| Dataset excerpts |
--------------------------------

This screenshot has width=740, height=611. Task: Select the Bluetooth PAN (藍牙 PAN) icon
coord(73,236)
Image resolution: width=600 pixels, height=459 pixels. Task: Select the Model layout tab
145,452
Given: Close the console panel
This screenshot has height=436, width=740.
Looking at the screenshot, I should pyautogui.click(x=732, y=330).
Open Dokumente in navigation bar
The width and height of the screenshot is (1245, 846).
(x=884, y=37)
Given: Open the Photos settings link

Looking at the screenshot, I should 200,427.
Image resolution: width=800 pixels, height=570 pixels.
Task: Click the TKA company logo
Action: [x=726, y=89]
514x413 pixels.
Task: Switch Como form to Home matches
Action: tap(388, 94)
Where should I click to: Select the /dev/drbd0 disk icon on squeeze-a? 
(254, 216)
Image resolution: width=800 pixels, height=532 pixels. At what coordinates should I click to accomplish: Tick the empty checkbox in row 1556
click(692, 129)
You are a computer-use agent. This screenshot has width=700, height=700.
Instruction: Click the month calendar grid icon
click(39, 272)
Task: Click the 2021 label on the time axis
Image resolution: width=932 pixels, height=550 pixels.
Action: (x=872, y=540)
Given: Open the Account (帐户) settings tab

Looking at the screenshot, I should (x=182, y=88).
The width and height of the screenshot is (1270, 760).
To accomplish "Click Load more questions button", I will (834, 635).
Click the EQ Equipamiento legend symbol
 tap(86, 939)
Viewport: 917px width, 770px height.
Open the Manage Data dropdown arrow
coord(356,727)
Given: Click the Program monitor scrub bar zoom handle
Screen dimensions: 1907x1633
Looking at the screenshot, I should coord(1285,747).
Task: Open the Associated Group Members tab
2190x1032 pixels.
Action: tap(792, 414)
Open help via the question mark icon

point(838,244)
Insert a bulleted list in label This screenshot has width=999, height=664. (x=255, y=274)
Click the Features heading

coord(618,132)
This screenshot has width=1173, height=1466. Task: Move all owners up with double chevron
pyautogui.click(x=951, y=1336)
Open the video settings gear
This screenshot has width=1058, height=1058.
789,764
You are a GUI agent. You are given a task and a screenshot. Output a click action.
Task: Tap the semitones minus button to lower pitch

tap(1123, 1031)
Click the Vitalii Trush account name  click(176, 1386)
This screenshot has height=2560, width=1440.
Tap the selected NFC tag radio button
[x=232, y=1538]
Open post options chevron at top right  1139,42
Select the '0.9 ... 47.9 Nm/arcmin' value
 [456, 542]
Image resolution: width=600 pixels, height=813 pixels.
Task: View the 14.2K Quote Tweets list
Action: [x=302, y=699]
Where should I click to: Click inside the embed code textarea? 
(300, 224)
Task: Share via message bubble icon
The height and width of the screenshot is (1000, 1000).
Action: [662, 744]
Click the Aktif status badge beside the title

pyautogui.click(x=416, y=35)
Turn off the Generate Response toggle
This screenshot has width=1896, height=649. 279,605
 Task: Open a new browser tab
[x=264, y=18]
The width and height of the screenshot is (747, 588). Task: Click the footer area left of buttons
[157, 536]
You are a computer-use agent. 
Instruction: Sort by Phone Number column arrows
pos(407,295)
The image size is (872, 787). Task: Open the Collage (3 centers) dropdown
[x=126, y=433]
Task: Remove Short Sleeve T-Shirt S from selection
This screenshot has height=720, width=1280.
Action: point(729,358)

--------------------------------

| TRY IT |
Which lines hold the word "computer"? Return all of them from the records above.

| RESPONSE BELOW |
You are a computer-use agent. This screenshot has width=700, height=700.
You are a computer-use agent. 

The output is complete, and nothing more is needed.